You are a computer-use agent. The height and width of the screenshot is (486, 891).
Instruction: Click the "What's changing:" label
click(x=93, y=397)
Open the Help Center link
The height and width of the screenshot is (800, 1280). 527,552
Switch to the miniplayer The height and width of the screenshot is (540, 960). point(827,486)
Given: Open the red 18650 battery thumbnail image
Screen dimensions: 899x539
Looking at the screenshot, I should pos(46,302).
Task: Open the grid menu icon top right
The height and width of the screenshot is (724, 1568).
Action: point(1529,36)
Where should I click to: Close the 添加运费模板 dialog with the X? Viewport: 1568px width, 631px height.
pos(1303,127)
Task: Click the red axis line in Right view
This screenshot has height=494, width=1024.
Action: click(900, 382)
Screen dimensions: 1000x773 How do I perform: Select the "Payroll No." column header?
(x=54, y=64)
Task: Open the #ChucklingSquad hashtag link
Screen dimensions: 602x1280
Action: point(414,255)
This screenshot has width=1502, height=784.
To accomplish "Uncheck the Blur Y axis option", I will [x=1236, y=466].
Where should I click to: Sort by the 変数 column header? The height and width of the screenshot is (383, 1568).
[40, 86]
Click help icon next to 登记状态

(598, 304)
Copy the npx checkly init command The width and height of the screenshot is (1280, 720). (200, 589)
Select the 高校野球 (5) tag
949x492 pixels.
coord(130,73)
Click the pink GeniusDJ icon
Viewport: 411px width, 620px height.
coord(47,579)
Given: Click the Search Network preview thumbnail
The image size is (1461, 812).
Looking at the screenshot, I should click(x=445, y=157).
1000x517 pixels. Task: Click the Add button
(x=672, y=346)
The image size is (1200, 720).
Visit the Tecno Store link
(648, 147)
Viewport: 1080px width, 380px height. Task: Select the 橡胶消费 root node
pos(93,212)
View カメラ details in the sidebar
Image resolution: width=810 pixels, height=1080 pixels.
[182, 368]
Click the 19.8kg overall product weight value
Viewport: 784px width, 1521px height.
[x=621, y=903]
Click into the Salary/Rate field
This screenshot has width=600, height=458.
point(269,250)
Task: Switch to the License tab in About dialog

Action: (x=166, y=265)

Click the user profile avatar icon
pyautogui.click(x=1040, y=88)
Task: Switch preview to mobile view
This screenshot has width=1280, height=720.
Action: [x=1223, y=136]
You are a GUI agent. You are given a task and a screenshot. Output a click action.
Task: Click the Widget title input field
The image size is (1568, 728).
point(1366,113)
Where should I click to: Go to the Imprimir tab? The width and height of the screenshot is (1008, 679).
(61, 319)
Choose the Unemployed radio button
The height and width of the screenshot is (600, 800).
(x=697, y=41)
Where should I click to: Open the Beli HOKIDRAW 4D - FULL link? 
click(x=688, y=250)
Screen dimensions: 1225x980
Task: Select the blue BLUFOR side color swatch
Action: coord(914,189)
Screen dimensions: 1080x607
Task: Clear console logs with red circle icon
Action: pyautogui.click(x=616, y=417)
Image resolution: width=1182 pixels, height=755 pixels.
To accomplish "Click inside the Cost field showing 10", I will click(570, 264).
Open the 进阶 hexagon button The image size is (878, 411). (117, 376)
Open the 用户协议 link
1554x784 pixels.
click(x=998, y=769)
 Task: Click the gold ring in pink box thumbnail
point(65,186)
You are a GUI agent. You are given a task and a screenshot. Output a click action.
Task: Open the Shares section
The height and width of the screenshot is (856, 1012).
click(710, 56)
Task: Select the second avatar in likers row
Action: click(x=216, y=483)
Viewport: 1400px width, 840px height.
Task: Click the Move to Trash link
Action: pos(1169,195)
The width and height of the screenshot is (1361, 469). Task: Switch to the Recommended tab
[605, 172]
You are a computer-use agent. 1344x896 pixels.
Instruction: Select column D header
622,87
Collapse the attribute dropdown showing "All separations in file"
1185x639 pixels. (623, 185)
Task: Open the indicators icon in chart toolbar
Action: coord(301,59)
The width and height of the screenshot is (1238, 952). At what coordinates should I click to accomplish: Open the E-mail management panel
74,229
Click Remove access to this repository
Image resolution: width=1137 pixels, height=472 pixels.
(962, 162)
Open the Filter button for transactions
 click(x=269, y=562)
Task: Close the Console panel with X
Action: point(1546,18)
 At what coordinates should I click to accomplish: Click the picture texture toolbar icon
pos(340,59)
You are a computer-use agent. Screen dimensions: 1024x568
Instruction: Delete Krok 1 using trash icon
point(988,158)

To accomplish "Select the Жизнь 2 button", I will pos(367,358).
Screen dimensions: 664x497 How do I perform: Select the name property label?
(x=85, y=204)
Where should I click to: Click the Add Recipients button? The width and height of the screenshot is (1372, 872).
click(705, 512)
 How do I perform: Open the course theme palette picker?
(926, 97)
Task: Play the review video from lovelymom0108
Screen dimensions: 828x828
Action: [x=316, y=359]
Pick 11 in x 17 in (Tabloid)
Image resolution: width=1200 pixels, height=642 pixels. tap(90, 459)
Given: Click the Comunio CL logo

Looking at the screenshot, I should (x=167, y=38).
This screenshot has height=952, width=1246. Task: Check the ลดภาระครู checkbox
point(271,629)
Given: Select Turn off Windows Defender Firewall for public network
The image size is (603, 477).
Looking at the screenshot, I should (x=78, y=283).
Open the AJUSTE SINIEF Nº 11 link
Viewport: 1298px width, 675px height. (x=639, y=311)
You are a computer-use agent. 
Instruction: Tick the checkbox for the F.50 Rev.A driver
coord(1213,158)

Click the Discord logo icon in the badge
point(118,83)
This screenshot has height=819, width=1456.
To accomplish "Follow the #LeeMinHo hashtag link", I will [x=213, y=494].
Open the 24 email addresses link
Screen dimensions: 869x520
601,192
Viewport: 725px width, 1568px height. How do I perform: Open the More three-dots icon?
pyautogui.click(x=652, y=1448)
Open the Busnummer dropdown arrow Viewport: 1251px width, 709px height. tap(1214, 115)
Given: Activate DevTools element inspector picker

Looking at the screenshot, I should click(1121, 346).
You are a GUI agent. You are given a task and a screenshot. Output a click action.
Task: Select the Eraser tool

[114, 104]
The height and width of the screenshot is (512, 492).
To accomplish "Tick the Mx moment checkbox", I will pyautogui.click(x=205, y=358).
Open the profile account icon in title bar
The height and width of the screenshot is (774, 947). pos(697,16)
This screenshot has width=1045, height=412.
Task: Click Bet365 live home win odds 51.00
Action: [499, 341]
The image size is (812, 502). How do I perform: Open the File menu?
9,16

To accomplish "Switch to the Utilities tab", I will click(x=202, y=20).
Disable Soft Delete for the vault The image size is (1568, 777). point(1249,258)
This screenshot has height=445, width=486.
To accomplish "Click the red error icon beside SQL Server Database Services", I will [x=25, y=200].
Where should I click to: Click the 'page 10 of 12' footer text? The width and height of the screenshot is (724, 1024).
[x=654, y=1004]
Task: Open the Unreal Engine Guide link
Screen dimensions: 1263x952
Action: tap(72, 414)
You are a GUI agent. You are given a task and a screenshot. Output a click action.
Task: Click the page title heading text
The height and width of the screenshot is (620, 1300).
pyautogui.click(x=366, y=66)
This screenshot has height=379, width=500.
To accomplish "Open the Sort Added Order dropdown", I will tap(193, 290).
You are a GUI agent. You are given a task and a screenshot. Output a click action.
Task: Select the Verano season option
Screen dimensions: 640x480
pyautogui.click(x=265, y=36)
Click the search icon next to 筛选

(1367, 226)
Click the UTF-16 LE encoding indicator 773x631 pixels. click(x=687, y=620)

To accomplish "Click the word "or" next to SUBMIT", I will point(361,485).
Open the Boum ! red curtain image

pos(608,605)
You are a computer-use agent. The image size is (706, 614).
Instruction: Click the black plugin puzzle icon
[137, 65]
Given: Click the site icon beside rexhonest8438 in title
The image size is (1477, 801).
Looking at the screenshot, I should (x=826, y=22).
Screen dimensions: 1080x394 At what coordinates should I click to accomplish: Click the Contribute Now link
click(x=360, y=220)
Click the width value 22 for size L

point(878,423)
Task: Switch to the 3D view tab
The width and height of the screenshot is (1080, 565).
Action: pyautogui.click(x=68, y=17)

◆ ◆ ◆

» **PROBLEM**
The count alone is needed: how many lines of these entries contain the word "preview"?

» **ANSWER TO THIS TASK**
2